The answer for the given $V$ should be $$ V\:=\:\big(σy, x(r − z), xy\big) \;=\;\underbrace{(0, y, z − r)}_{\qquad =\,\nabla H_1}\:\times\:\underbrace{(−x, 0, σ)}_{\qquad =\,\nabla H_2}\,. $$ From a mathematical point of view, it is impossible to solve since we have six variables and only three equations. But there is a paper in which it is mentioned that it can be decomposed. I am not getting any idea how this is possible.
I am attaching the link to the paper https://arxiv.org/abs/0910.3881 and refer to equation $(3.17)$ in it.

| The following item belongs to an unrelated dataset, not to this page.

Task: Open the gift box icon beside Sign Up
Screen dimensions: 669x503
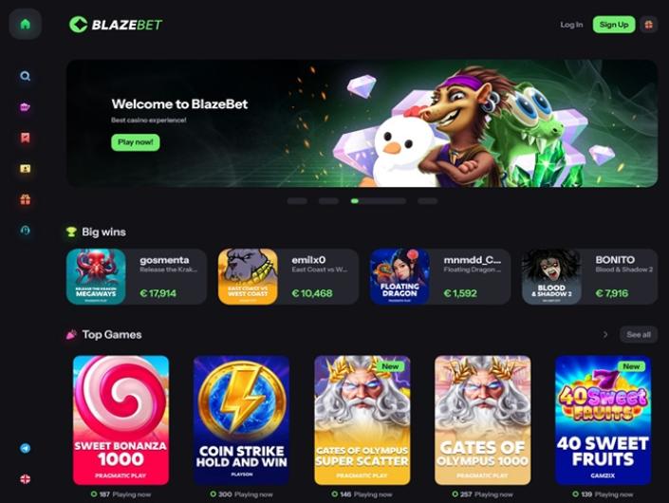Action: pos(648,25)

A bit of searching for the phrase “Clebsch–Monge potentials” (which they mention in the paper) revealed that it's a known but nontrivial fact that any (nice) divergence-free vector field in $\mathbf{R}^3$ can be written as the cross product of two gradients (at least locally, and away from points where the vector field is zero). I didn't find much material about this online, but there are proofs in some old vector analysis books (L. Brand, Vector and Tensor Analysis, §104, and R. Aris, Vectors, Tensors, and the Basic Equations of Fluid Mechanics, §3.43), and also a proof of a more general result in $\mathbf{R}^n$ in the paper Representation of divergence-free vector fields by C. Barbarosie.